A rocket is fired in deep space, where gravity is negligible. In the first second it ejects (1/160) of its mass as exhaust gas and has an acceleration of 14.0 m/s^2
What is the speed v_gas of the exhaust gas relative to the rocket?
2007-02-21 14:45:00 · 2 answers · asked by Paul Wall 2 in Science & Mathematics ➔ Physics
The rocket moves by spewing of exhaust gas (ejects weight of by burnt gases). This is an “open mass system” unlike closed mass systems wherein direct momentum conservation can be applied (as done by other forum friend – see the magnitude of that v2 compared to speed of gas?)
The REACTION to “momentum carried off” (dp/dt) by gas causes the rocket to accelerate. Let rocket with mass M be moving up with speed (V) [relative to earth] and gas is moving at a speed of (U) [relative to rocket]. Also, let rocket be ejecting mass at ( - dM/dt). Then, the actual speed of gasses after ejection is (V-U) [relative to earth]. It may be noted that there is absolutely no force on the rocket, and even gasses are not exerting any force on it. All that is resulting is change in the momentum of SYSTEM (variable mass) due to opposite momentum of gasses.
(Gases) dp/dt = - (V - U) dM/dt and ……………… (1)
(Rocket) dp/dt = d/dt (MV) = M dV/dt + V dM/dt ……..(2)
(1) = (2) >>> M dV/dt = dM/dt [V - (V - U)] = U dM/dt
Acceleration of rock (dV/dt) = (U/M) dM/dt
Now given acceleration of rock = 14 m/s^2 , ejects (1/160) of mass in 1 second.

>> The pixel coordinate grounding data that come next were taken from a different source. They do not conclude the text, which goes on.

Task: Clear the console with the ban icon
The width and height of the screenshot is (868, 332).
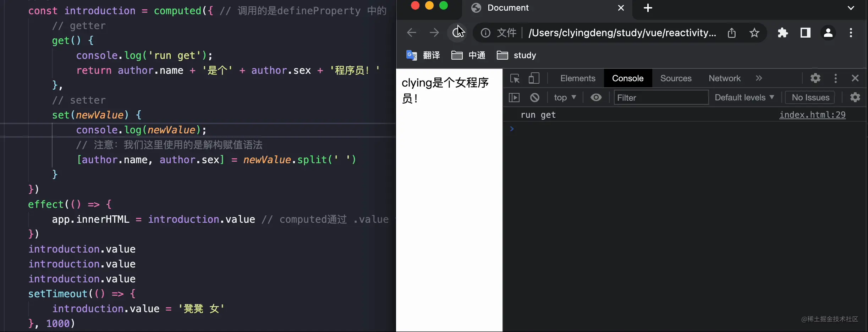Action: pyautogui.click(x=534, y=98)
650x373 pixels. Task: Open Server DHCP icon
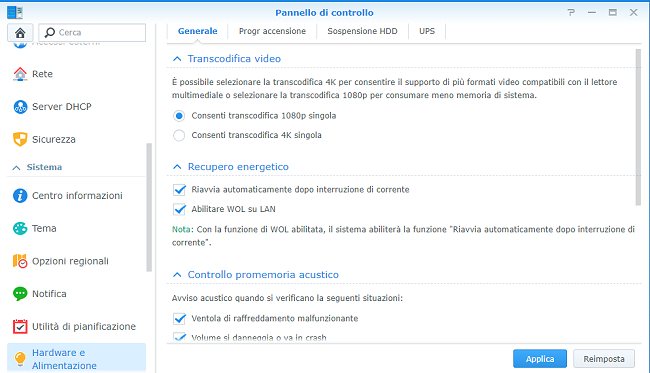click(x=20, y=107)
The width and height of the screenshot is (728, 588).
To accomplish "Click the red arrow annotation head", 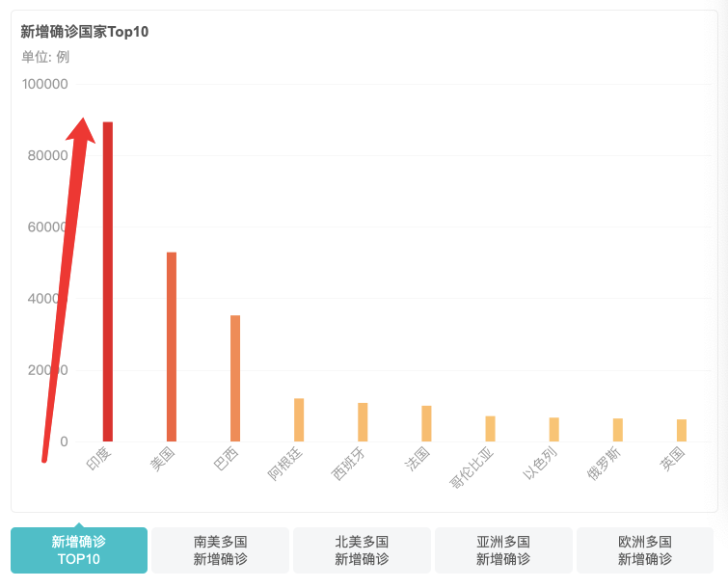I will [x=81, y=130].
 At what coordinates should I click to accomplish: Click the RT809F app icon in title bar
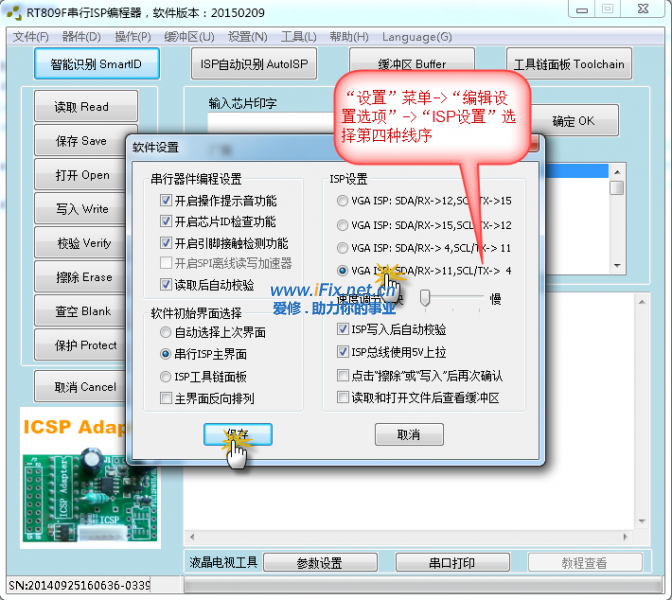pos(13,12)
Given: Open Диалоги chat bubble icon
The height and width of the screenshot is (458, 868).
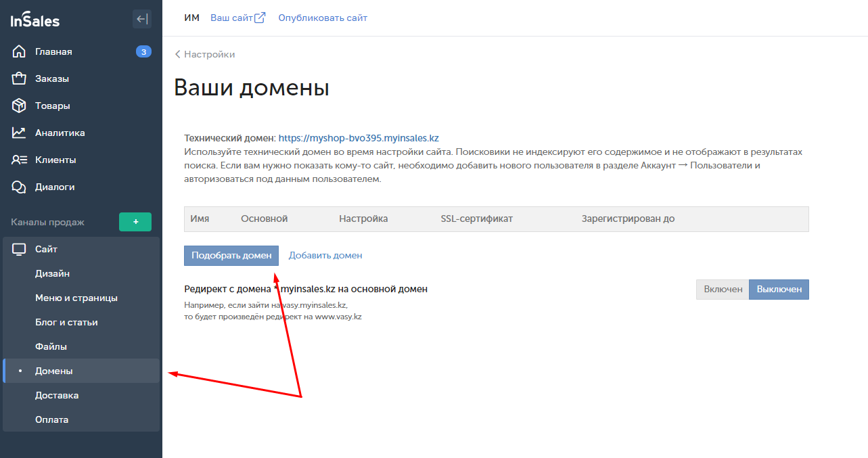Looking at the screenshot, I should click(19, 187).
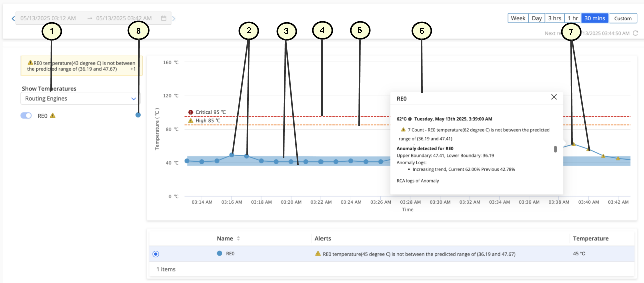The width and height of the screenshot is (644, 283).
Task: Click warning icon in the Alerts table row
Action: (x=318, y=254)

So dM = (1/160)M OR (1/M) dM/dt=1/160
U = speed of gases (relative to rocket-as assumed)
= 14 *1 / (1/160) = 14 * 160
(U)gas^rocket = 2240 meter/sec
2007-02-23 01:43:26 · answer #1 · answered by anil bakshi 7 · 11⤊ 0⤋
momentum is conserved so (m1)(v1) = (m2)(v2)
and the velocity of an object after the acceleration is .5at^2+Vi
so (v2) = .5(14)(1^2) +0 = 7m/s
m1 = (1/160)Mr and (m2) = (159/160)Mr
so the velocity of the gas is
(159/160)(7) / (1/160) = 1113m/s
2007-02-21 14:59:16 · answer #2 · answered by rikki71685 1 · 0⤊ 3⤋